抜粋本文:

________________________________________

Vol.41 No.Supplement

一般口演 循環器
不整脈/インターベンションと心エコー

(S496)

不整脈源性右室心筋症診断における心エコー図検査の有用性

Usefulness of echocardiography in patients with arrhythmogenic right ventricular cardiomyopathy

島田 恵, 馬場 彰泰, 小杉 理恵, 赤石 誠

Megumi SHIMADA, Akiyasu BABA, Rie KOSUGI, Makoto AKAISHI

北里大学北里研究所病院循環器内科

Department of Cardiology, Kitasato Institute Hospital, Kitasato University

キーワード :

不整脈源性右室心筋症(ARVC)は右室由来の心室性不整脈を主徴として突然死を来す特発性心筋症であり,2010年の診断基準改定では経胸壁心エコー図検査およびMRIによる画像検査の有用性が報告されている.本研究では不整脈発症前から心エコー図検査が施行され,経過を追えたARVCの症例を経験したので報告する.症例は66歳女性.心室頻拍による動悸発作の発症1年前に心電図異常(III,aVF誘導の異常Q波と陰性T波,胸部誘導V1-V3の陰性T波)で経胸壁心エコー図検査で右室の限局した壁運動低下と拡大を指摘されたが症状なしのため経過観察とされた.その後旅行先で動悸発作(持続性心室頻拍)を発症して当院に入院となった.心電図ではイプシロン波と広範囲の誘導での陰性T波が出現,心エコー図検査ではすでに右室拡大と壁運動低下は進行し,三尖弁閉鎖不全も重度であった.心臓カテーテル検査施行し,心筋生検で右室心筋の脂肪変性と繊維化を認め,ARVCの確定診断となった.表は無症状の時からの心エコー図の右心系パラメーターの経過である.表に示すように無症状の頃から右心系の拡大や壁運動低下はわずかに認めており,症状がいったん発症すると急速に病態が悪化する事が明らかとなった.本症例ではその後数回のカテーテルアブレーション施行とICD植え込み手術を行ったが,右心不全が進行し,発症後約2年で死亡した.近年では遺伝子診断の有用性も検討されており,発症前からの心エコー図検査を用いた診断がより重要と考えられため報告した.

________________________________________

練習問題:
**A)** 抜粋の「Department of Cardiology, Kitasato」から「重要と考えられため報告した.」までを、両端を含めてそのまま書き写してください。
**B)** 抜粋に日本語表記で載っている著者名をすべて挙げてください。
この後に並ぶ項目は使いません。

________________________________________

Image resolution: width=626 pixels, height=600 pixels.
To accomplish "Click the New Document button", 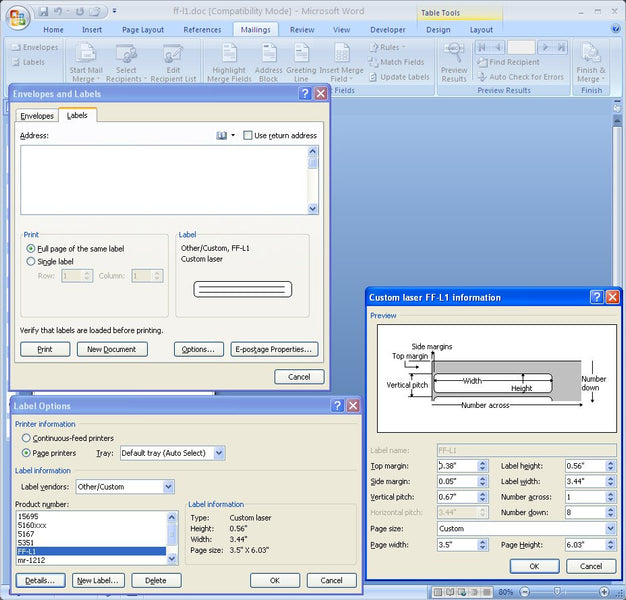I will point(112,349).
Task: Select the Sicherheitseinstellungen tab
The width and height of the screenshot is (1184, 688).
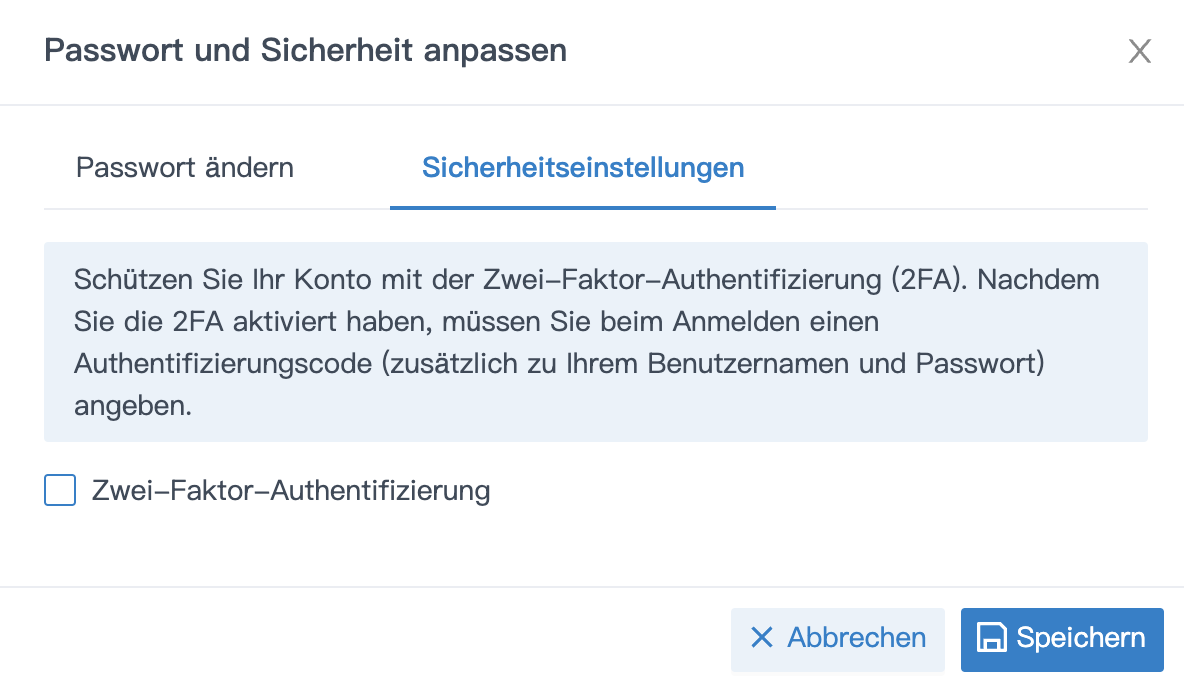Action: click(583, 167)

________________________________________

各問の解答:
**A)**
Department of Cardiology, Kitasato Institute Hospital, Kitasato University

キーワード :

不整脈源性右室心筋症(ARVC)は右室由来の心室性不整脈を主徴として突然死を来す特発性心筋症であり,2010年の診断基準改定では経胸壁心エコー図検査およびMRIによる画像検査の有用性が報告されている.本研究では不整脈発症前から心エコー図検査が施行され,経過を追えたARVCの症例を経験したので報告する.症例は66歳女性.心室頻拍による動悸発作の発症1年前に心電図異常(III,aVF誘導の異常Q波と陰性T波,胸部誘導V1-V3の陰性T波)で経胸壁心エコー図検査で右室の限局した壁運動低下と拡大を指摘されたが症状なしのため経過観察とされた.その後旅行先で動悸発作(持続性心室頻拍)を発症して当院に入院となった.心電図ではイプシロン波と広範囲の誘導での陰性T波が出現,心エコー図検査ではすでに右室拡大と壁運動低下は進行し,三尖弁閉鎖不全も重度であった.心臓カテーテル検査施行し,心筋生検で右室心筋の脂肪変性と繊維化を認め,ARVCの確定診断となった.表は無症状の時からの心エコー図の右心系パラメーターの経過である.表に示すように無症状の頃から右心系の拡大や壁運動低下はわずかに認めており,症状がいったん発症すると急速に病態が悪化する事が明らかとなった.本症例ではその後数回のカテーテルアブレーション施行とICD植え込み手術を行ったが,右心不全が進行し,発症後約2年で死亡した.近年では遺伝子診断の有用性も検討されており,発症前からの心エコー図検査を用いた診断がより重要と考えられため報告した.

**B)** 島田 恵、馬場 彰泰、小杉 理恵、赤石 誠